Please don’t think you’ve got so assistance or support, my fellow crew- members. That rock takes the serious “ping” of the Earth Crust’s to mark out our own stance and posture. All over the region, the native stone has left more than enough that we can lay out and cut at least our share, or maybe even a little more. For many calendar-contents. And we really are just getting started.
Mark Dublin
The best place to put a bunch of new Americans, if not just people of the world in general is the Great Lakes region. There already is the infrastructure (water, electricity, roads, railways, etc.). It would have to be fixed up, but that is the case anyway (these sorts of things scale).
I agree with your points about Seattle.
Yeah cities like Detroit or Cleveland could triple their density with minimal new public infrastructure. Lots of public infrastructure would probably need to be rehabbed, and a vast amount of new private infrastructure to create all that new, denser housing. Sun Belt cities could triple their density by simply allowing for normal pre-war density, or LA pre-1960s density.
The only thing I worry about the Midwest is that the cities that are growing – Columbus, Indianapolis – are sprawling and consuming very fertile agricultural land. I’m less concerned about the west’s ability to add population. If LA could use water per capita like Las Vegas does, there would be enough freed up water capacity in the Colorado basin to turn around and add an entire LA’s worth of population.

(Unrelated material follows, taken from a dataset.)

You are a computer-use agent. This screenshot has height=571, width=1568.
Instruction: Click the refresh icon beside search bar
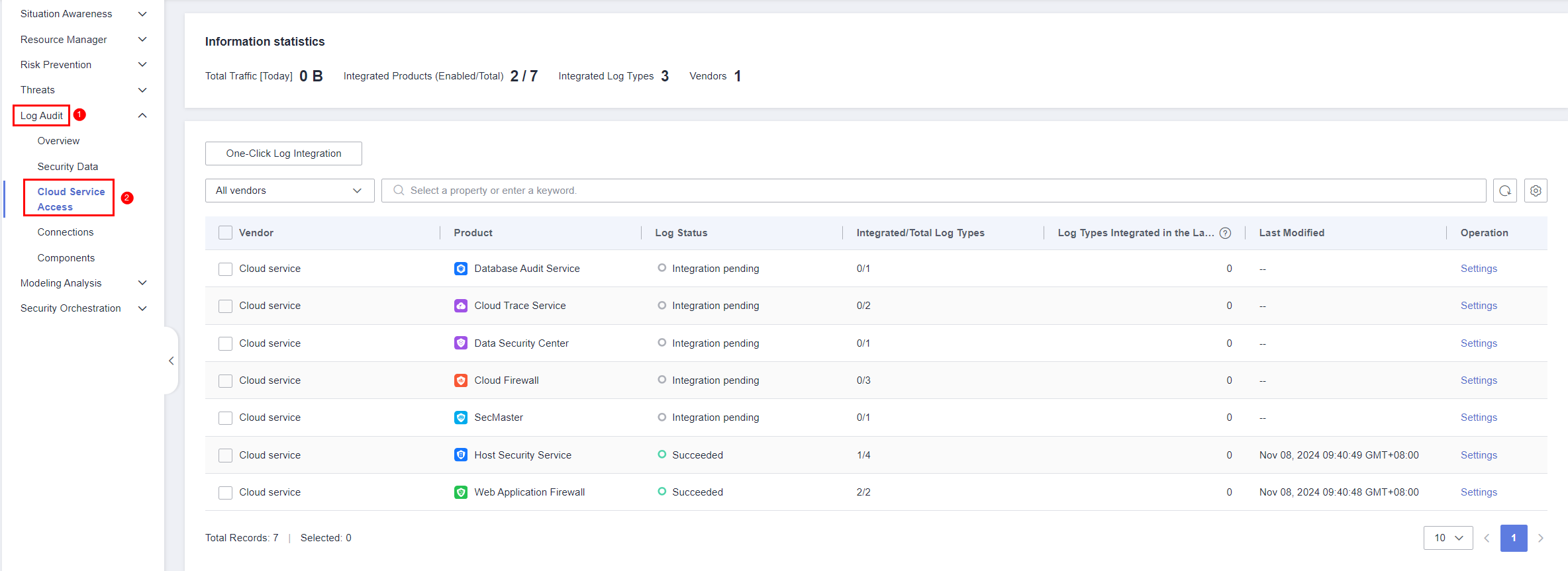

Just to be clear, when I say 10 million Seattleites, I’m implicitly including the suburbs. There is no question that we can easily fit 10 million people into the existing urban areas in King, Pierce, and Snohomish counties.
I don’t think 600 million more Americans necessarily means that we would get three times as much of the same sprawl that we have now. There are a couple reasons for that.
First of all, I believe a substantial portion of the 600 million more Americans will be immigrants. In my experience (living in other countries, marrying an immigrant, living among immigrants), the conventional “American dream” (a big house on a big lot in a residential-only neighborhood, with every adult driving their own car), while often appealing, is not necessarily as important to them as it is to the typical nonimmigrant American.
Second, while most Americans do find that “American dream” to be something they want very much, the phenomenon of urban gentrification, where dense, walkable areas become more expensive, of reach of most people, proves that other models of urban development are also in demand. The problem is that virtually everywhere (including almost all of Seattle), dense, walkable development is illegal. And dense, walkable development is in fact cheaper to build than sprawling, unwalkable development, so many people that might prefer unwalkable sprawl will choose walkable density, if only to save money.
So… using our existing modes of development, yes, of course, it just means three times the sprawl. This would probably have the Seattle area sprawling all the way from Bellingham to Centralia. But the only things stopping us from more sensible development are laws. Laws can be changed.
Just want to shout out that this is one of the best STB podcasts I’ve heard in a long time. Bringing in somebody well known from the outside definitely adds good perspective.
Great conversation! I like the point about building coalitions with people who’s interests are aligned, not just who you’d like to hang out with.
Some powerful stuff from Matthew Yglesias to really think about. Especially on how transits that are more efficient should get more $$ than those who are not. Couldn’t agree more as someone who believes public transit is an intrinsic good that needs to be plentiful.